Against this strange background, Peter meets Mark and Helen, a slightly older couple, new to town, whose wealth and glamour never fully conceal the suggestion of something sinister, and with whom he becomes quickly infatuated. Mark is a corporate lawyer in the process of negotiating a buyout of Global Solutions, and initiates Peter into the real, mundane (maybe) conspiracies of corporations and careers, while Helen—a beautiful and once prominent artist—is both the echo and the promise of the sort of woman Peter always imagined, or was always told he ought to find for himself.

As Peter climbs the corporate ladder, Johnny is pulled into the orbit of a mysterious local author, Winston Pringle, whose lunatic book of conspiracies seems to be coming true. As Johnny falls farther down the rabbit hole, the surreal begins to seep into the mundane, and the settled rhythm of Peter's routine is disrupted by a series of close encounters of third, fourth, and fifth kinds. By the time Peter sets out to save his friend from Pringle's evil machinations (and pharmacological interventions), his familiar life threatens to transform into that most terrifying possibility: a surprise.

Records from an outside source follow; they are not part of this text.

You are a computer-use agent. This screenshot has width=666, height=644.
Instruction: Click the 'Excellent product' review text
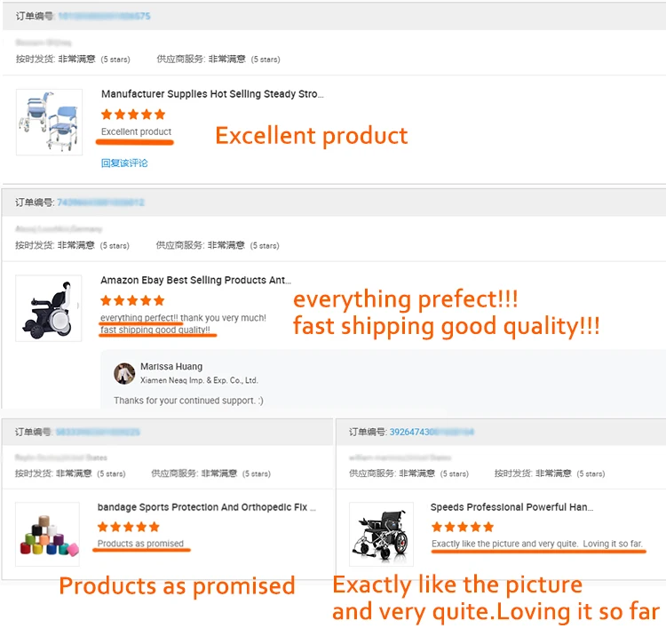[136, 132]
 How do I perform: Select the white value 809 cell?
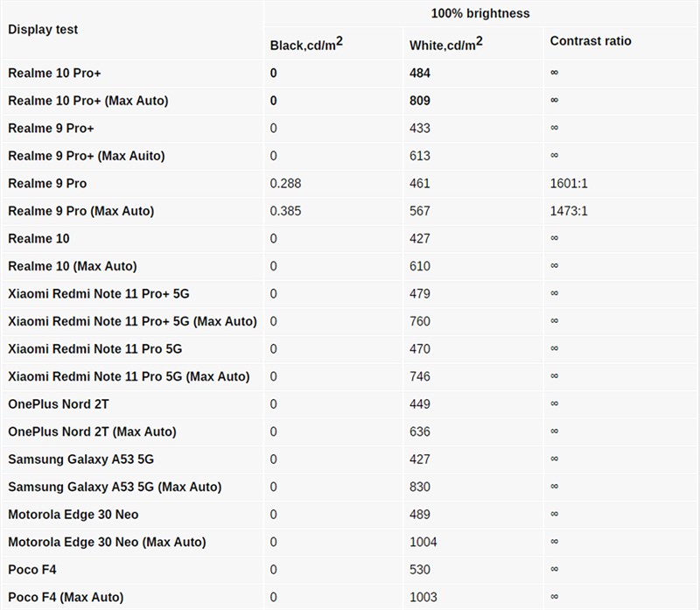(420, 101)
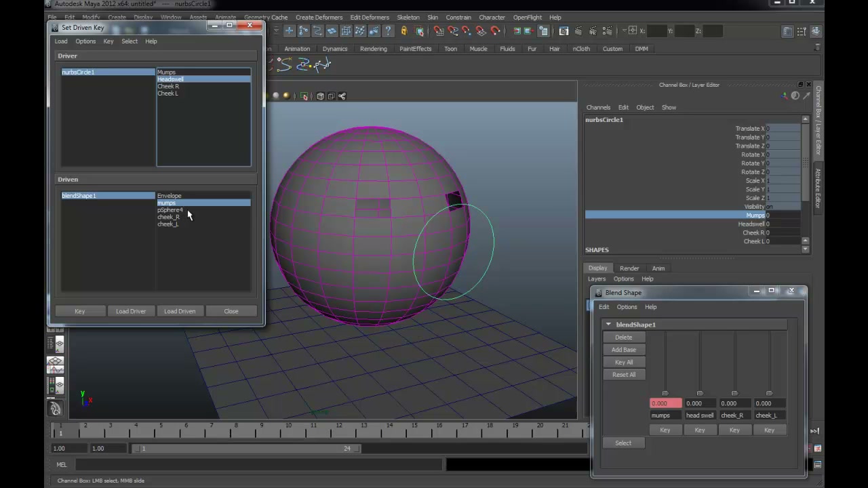Screen dimensions: 868x488
Task: Switch to the Dynamics shelf tab
Action: point(335,49)
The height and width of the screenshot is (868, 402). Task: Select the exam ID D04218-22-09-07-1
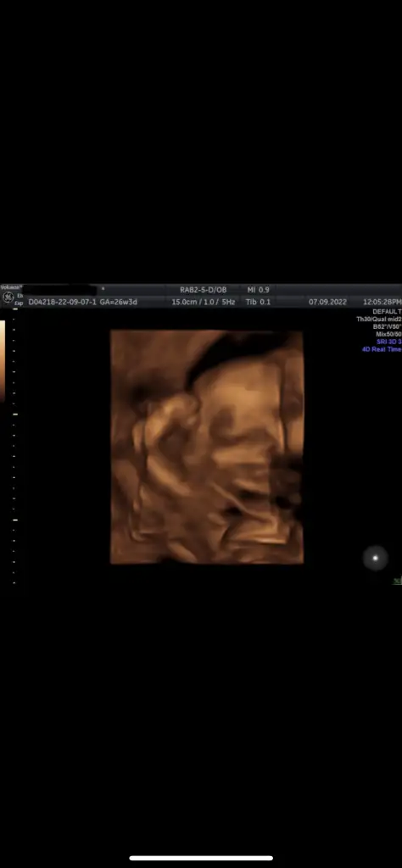(x=63, y=303)
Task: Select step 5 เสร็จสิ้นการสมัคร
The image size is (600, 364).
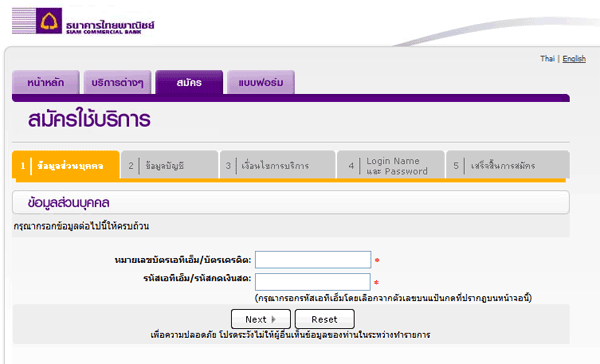Action: 508,165
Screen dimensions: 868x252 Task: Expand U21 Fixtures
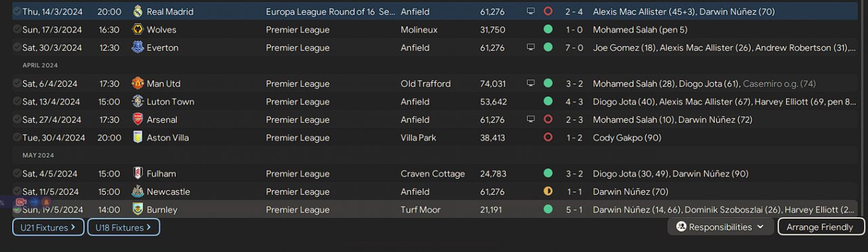click(x=48, y=228)
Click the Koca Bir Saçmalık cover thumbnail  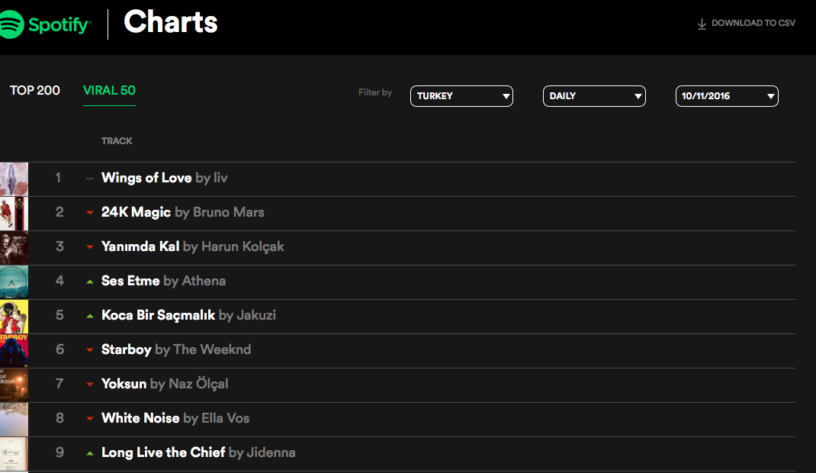[x=13, y=316]
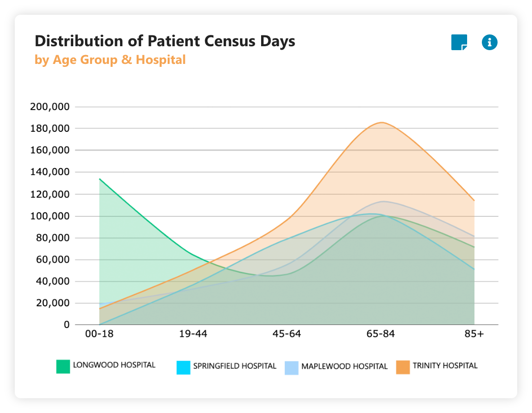Viewport: 532px width, 413px height.
Task: Open the blue sticky note icon
Action: tap(459, 42)
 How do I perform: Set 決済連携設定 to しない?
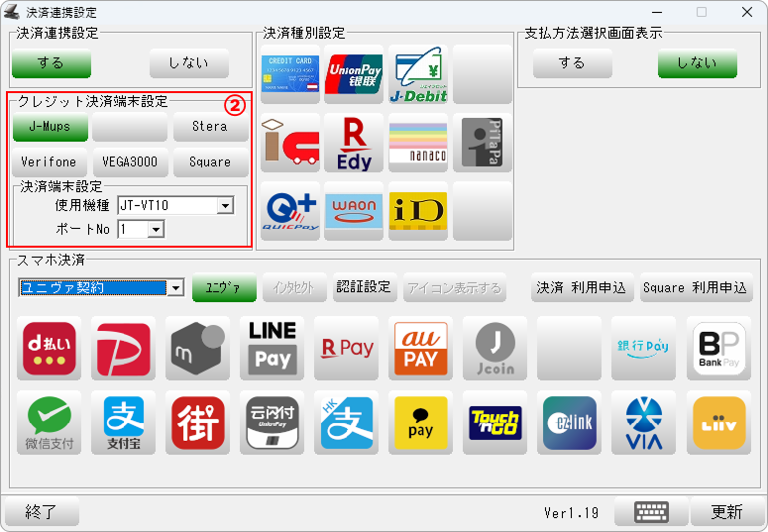189,63
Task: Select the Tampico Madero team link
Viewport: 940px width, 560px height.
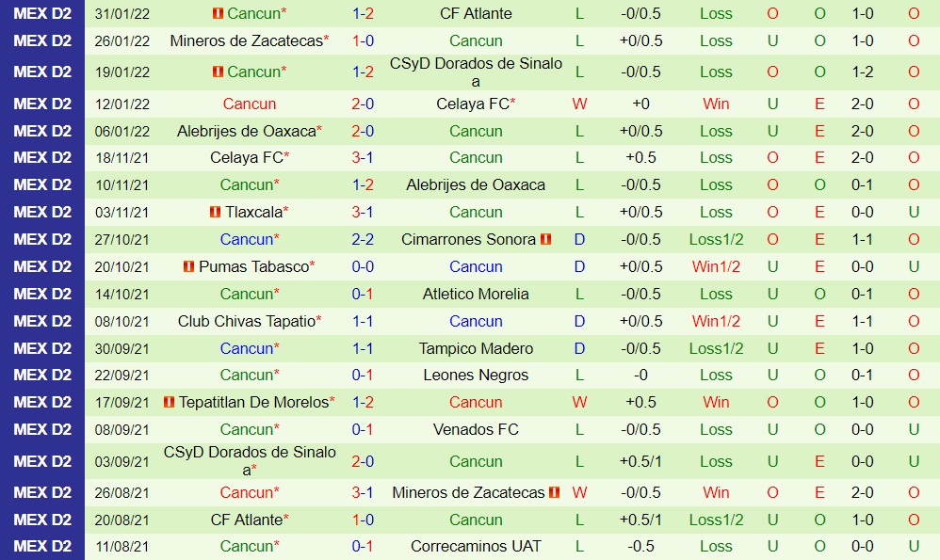Action: click(x=476, y=348)
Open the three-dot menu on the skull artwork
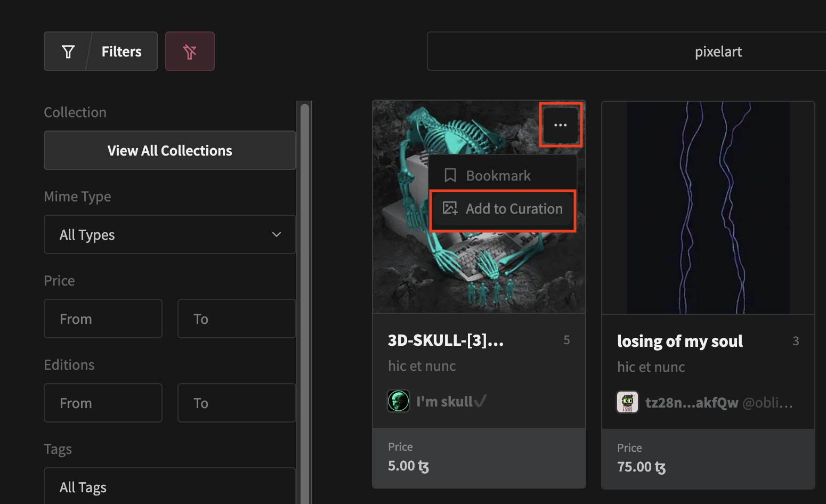 click(x=560, y=125)
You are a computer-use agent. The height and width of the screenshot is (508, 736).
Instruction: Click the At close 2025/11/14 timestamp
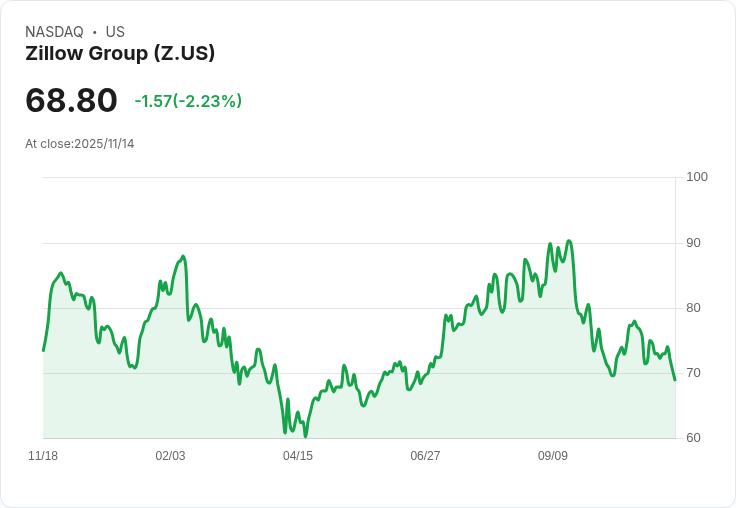click(x=80, y=144)
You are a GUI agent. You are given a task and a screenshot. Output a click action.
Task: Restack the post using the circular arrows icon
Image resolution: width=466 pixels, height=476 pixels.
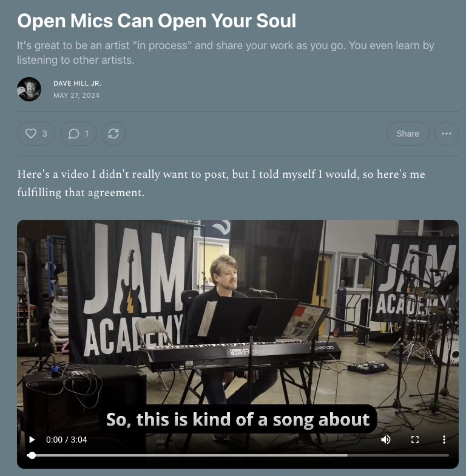point(113,134)
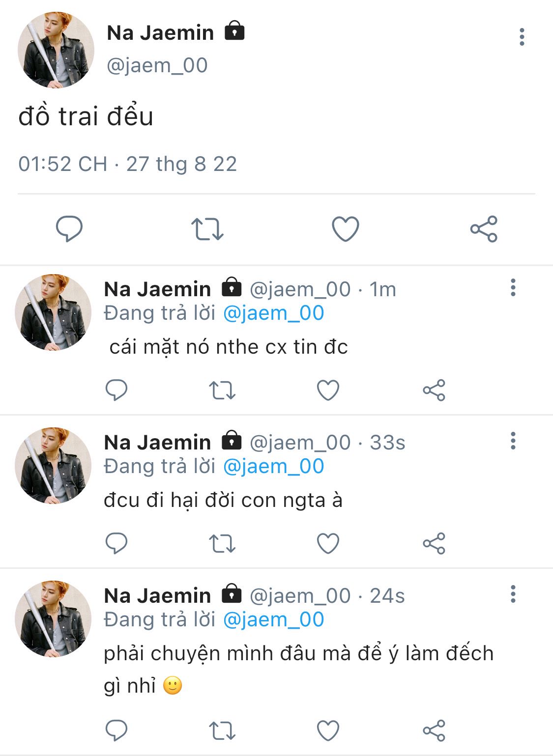
Task: Reply to the main "đồ trai đểu" tweet
Action: (x=69, y=229)
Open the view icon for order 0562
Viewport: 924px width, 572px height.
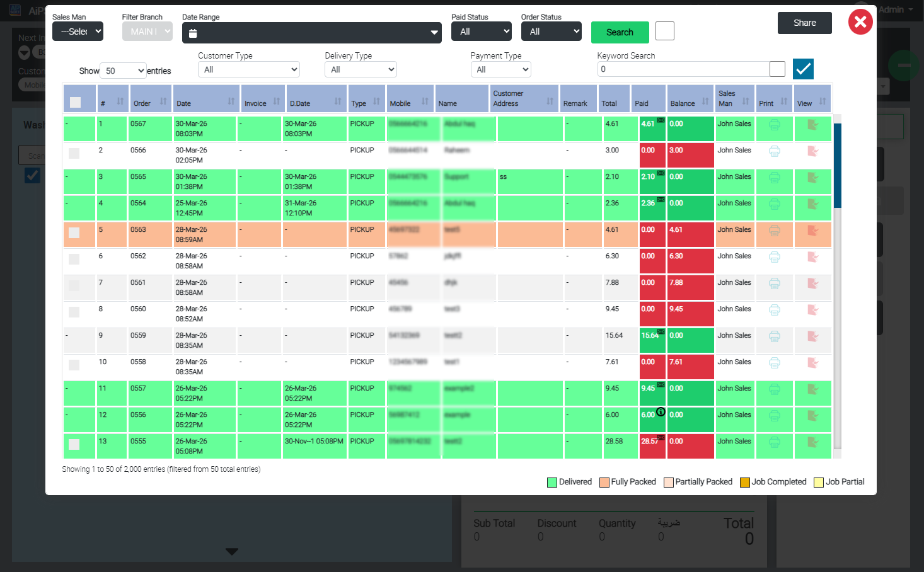point(812,257)
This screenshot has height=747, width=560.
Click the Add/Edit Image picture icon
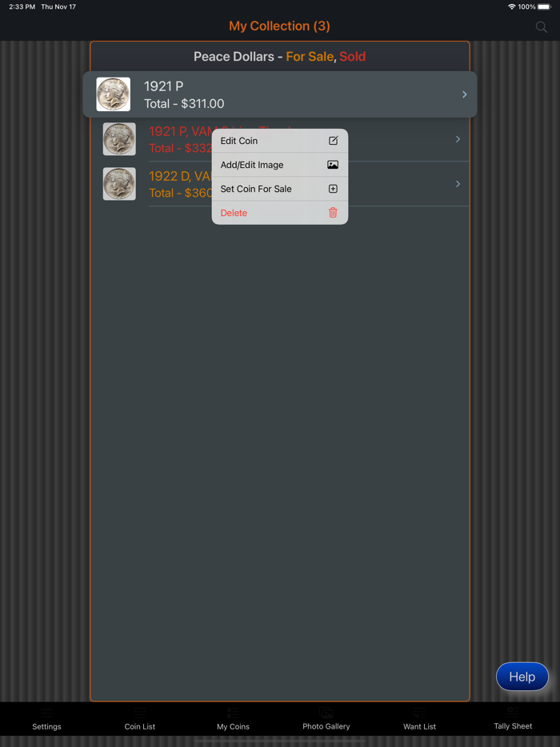click(x=333, y=165)
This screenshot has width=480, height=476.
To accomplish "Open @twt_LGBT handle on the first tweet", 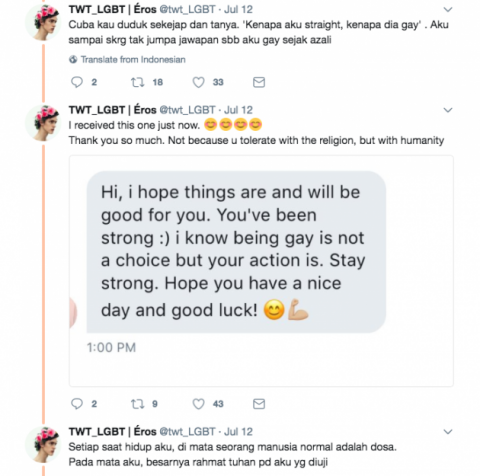I will (x=188, y=9).
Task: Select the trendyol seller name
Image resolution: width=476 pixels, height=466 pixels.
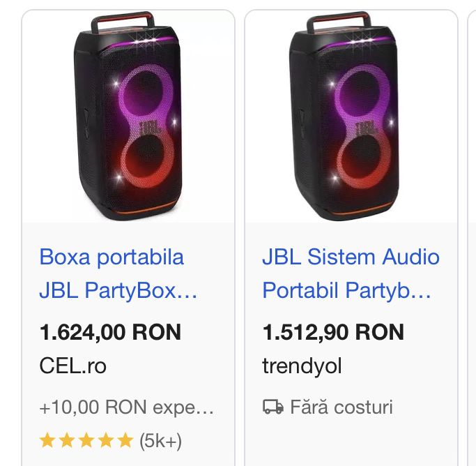Action: [302, 366]
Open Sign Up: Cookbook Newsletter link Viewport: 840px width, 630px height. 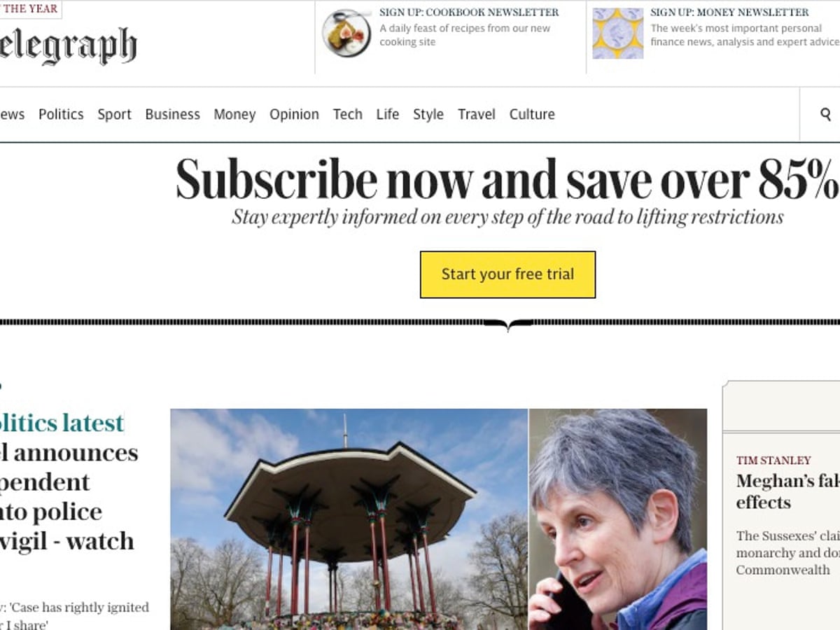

In The Bend of the World Philip K. Dick meets Michael Chabon, and Jacob Bacharach creates an appropriately hilarious, bizarre, and keenly observed portrait of life on the edge of thirty in the adolescent years of twenty-first-century America.





About Jacob

Jacob Bacharach is a writer and nonprofit administrator living in Pittsburgh, Pennsylvania. He has a BA in English and creative writing from Oberlin College and an MBA from the University of Pittsburgh. He is not, to the best of our knowledge, a shape-shifting reptiloid or a descendant of the Merovingian dynasty. In his spare time, he cooks, rides bikes, and occasionally plays the violin badly. He prefers "experiencer" to "abductee." This is his first novel.